2. About 42 percent of women who have abortions live below the poverty line. The unintended pregnancy rate among poor women is five times the rates for higher-income women, as is the abortion rate. One reported reason for the discrepancy is poor women’s limited access to contraception.
3. By restricting Medicaid funding for abortion, one in four low-income women who would like to obtain abortions are instead forced to carry an unwanted pregnancy to term. Since the Hyde Amendment was enacted more than 35 years ago, over one million women have been unable to afford abortions.
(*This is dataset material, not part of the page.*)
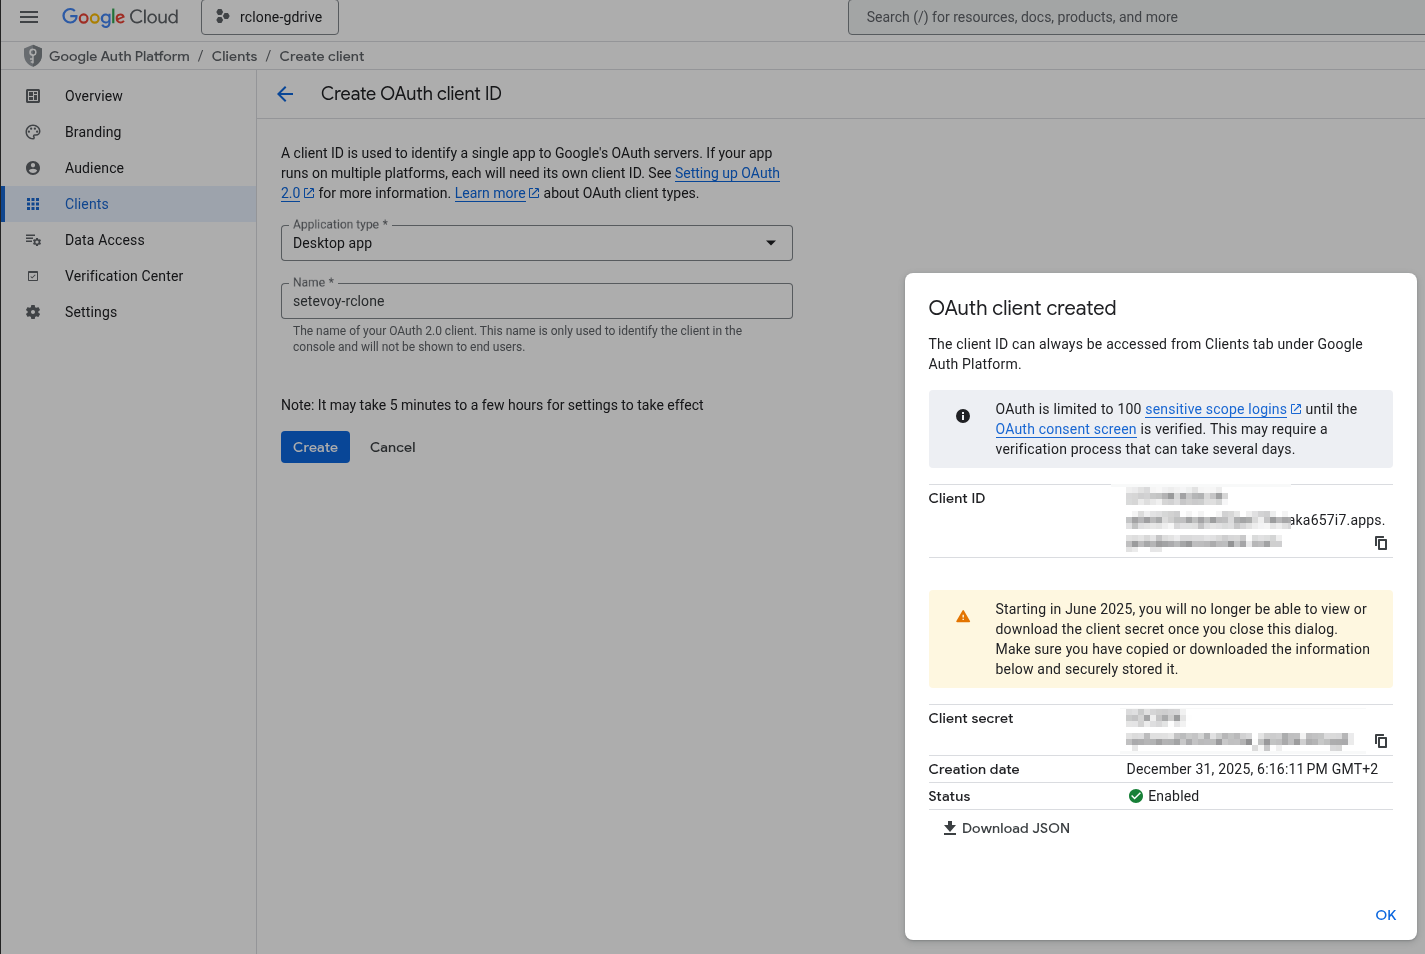The image size is (1425, 954).
Task: Click the Data Access sidebar icon
Action: (33, 240)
4. Since the Hyde Amendment passed, only four states have voluntarily decided to use their funds to cover abortion. Another 13 states are required to do so by court order, just as they would other forms of health care. Thirty-two states and the District of Columbia basically follow the Hyde Amendment as the congressman intended, with some small variations. One state, South Dakota, only pays for abortion when a woman’s life is in danger, but not in cases of rape and incest — an apparent violation of federal law.
5. In order to assuage opponents of abortion in his own party, President Obama signed an executive order stating that The Affordable Care Act — which could expand Medicaid to cover as many 21.3 million additional low-income Americans by 2022 — would maintain current Hyde Amendment restrictions.